▶ _Task prompt_
Output, word for word, the lines of this listing that fall between the line with "Recherche (877, 2239)" and the line with "マンガ (色々) (3) (556, 1898)", counting both of those lines, and no others.
___ Source records ___
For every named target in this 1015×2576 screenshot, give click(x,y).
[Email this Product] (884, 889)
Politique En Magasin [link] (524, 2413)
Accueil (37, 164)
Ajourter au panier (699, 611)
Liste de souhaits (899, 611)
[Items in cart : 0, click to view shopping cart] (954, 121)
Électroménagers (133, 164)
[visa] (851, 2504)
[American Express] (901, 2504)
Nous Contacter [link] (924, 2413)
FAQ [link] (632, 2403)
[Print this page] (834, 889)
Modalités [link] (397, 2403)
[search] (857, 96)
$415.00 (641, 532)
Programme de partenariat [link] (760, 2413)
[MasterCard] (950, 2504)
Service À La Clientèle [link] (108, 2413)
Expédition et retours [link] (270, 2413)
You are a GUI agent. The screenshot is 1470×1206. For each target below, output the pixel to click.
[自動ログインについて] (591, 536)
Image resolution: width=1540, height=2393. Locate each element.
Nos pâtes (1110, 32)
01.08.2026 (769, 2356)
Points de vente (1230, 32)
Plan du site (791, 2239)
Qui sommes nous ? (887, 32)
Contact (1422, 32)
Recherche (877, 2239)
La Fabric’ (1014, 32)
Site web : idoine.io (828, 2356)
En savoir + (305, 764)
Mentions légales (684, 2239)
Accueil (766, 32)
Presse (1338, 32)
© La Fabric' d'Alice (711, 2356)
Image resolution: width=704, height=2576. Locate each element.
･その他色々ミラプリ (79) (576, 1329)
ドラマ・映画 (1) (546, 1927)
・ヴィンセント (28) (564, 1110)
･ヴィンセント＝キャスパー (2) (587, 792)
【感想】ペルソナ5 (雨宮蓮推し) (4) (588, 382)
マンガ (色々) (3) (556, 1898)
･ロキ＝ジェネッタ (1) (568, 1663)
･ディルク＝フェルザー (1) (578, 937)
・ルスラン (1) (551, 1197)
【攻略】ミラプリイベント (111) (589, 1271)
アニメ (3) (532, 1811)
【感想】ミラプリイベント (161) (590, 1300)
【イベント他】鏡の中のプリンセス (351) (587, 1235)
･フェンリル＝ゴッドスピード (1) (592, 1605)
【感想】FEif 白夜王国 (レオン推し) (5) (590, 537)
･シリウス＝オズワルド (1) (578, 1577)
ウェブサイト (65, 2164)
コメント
___
▶ _Response to this task_
Recherche (877, 2239)
La Fabric’ (1014, 32)
Site web : idoine.io (828, 2356)
En savoir + (305, 764)
Mentions légales (684, 2239)
Accueil (766, 32)
Presse (1338, 32)
© La Fabric' d'Alice (711, 2356)
Image resolution: width=704, height=2576. Locate each element.
･その他色々ミラプリ (79) (576, 1329)
ドラマ・映画 (1) (546, 1927)
・ヴィンセント (28) (564, 1110)
･ヴィンセント＝キャスパー (2) (587, 792)
【感想】ペルソナ5 (雨宮蓮推し) (4) (588, 382)
マンガ (色々) (3) (556, 1898)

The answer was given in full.